:: DATA SUPPLIED

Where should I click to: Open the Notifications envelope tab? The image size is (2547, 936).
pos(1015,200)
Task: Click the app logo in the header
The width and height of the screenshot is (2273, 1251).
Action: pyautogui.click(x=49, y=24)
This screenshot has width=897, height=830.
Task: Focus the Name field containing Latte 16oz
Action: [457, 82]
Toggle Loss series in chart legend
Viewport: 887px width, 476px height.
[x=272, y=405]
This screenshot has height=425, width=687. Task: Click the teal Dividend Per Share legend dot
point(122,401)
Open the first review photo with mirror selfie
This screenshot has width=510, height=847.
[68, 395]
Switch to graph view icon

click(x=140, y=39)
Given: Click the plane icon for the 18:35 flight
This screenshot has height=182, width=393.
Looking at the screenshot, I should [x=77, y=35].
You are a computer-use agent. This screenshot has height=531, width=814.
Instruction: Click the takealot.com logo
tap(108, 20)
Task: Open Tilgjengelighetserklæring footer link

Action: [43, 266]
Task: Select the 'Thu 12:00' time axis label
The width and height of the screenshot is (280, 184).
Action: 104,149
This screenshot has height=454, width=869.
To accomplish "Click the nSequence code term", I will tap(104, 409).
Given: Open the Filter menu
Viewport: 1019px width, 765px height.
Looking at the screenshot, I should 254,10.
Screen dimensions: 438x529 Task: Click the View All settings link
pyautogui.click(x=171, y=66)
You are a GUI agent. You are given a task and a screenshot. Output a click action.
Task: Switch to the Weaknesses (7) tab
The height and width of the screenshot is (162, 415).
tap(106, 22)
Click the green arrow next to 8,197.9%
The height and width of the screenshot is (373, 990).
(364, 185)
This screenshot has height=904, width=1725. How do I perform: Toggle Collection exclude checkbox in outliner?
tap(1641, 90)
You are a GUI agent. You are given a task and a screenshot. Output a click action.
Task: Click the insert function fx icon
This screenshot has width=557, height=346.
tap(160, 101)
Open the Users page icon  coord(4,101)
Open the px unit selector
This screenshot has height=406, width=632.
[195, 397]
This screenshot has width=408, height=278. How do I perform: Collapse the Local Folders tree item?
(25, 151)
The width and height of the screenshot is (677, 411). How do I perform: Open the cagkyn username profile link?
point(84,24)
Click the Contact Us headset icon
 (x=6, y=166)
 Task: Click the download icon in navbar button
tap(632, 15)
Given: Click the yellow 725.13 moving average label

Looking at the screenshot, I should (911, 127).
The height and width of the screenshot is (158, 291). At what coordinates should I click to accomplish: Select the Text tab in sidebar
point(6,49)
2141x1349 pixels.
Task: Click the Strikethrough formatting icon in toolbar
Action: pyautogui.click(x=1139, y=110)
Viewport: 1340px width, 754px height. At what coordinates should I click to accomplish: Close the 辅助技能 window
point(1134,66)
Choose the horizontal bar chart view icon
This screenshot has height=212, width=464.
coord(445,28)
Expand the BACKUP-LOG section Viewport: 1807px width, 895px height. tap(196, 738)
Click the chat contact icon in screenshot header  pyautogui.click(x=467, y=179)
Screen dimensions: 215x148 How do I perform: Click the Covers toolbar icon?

::::

Put down each entry again, unchanged and complete.

▶ _EXERCISE SOLUTION_:
Where should I click to: Open the Notifications envelope tab? The image size is (2547, 936).
pos(1015,200)
Task: Click the app logo in the header
The width and height of the screenshot is (2273, 1251).
Action: pyautogui.click(x=49, y=24)
This screenshot has width=897, height=830.
Task: Focus the Name field containing Latte 16oz
Action: [457, 82]
Toggle Loss series in chart legend
Viewport: 887px width, 476px height.
[x=272, y=405]
This screenshot has height=425, width=687. Task: Click the teal Dividend Per Share legend dot
point(122,401)
Open the first review photo with mirror selfie
This screenshot has width=510, height=847.
[68, 395]
Switch to graph view icon

click(x=140, y=39)
Given: Click the plane icon for the 18:35 flight
This screenshot has height=182, width=393.
Looking at the screenshot, I should [x=77, y=35].
You are a computer-use agent. This screenshot has height=531, width=814.
Instruction: Click the takealot.com logo
tap(108, 20)
Task: Open Tilgjengelighetserklæring footer link

Action: [43, 266]
Task: Select the 'Thu 12:00' time axis label
The width and height of the screenshot is (280, 184).
Action: 104,149
This screenshot has height=454, width=869.
To accomplish "Click the nSequence code term", I will tap(104, 409).
Given: Open the Filter menu
Viewport: 1019px width, 765px height.
Looking at the screenshot, I should 254,10.
Screen dimensions: 438x529 Task: Click the View All settings link
pyautogui.click(x=171, y=66)
You are a GUI agent. You are given a task and a screenshot. Output a click action.
Task: Switch to the Weaknesses (7) tab
The height and width of the screenshot is (162, 415).
tap(106, 22)
Click the green arrow next to 8,197.9%
The height and width of the screenshot is (373, 990).
(364, 185)
This screenshot has height=904, width=1725. How do I perform: Toggle Collection exclude checkbox in outliner?
tap(1641, 90)
You are a GUI agent. You are given a task and a screenshot. Output a click action.
Task: Click the insert function fx icon
This screenshot has width=557, height=346.
tap(160, 101)
Open the Users page icon  coord(4,101)
Open the px unit selector
This screenshot has height=406, width=632.
[195, 397]
This screenshot has width=408, height=278. How do I perform: Collapse the Local Folders tree item?
(25, 151)
The width and height of the screenshot is (677, 411). How do I perform: Open the cagkyn username profile link?
point(84,24)
Click the Contact Us headset icon
 (x=6, y=166)
 Task: Click the download icon in navbar button
tap(632, 15)
Given: Click the yellow 725.13 moving average label

Looking at the screenshot, I should (911, 127).
The height and width of the screenshot is (158, 291). At what coordinates should I click to accomplish: Select the Text tab in sidebar
point(6,49)
2141x1349 pixels.
Task: Click the Strikethrough formatting icon in toolbar
Action: pyautogui.click(x=1139, y=110)
Viewport: 1340px width, 754px height. At what coordinates should I click to accomplish: Close the 辅助技能 window
point(1134,66)
Choose the horizontal bar chart view icon
This screenshot has height=212, width=464.
coord(445,28)
Expand the BACKUP-LOG section Viewport: 1807px width, 895px height. tap(196, 738)
Click the chat contact icon in screenshot header  pyautogui.click(x=467, y=179)
Screen dimensions: 215x148 How do I perform: Click the Covers toolbar icon?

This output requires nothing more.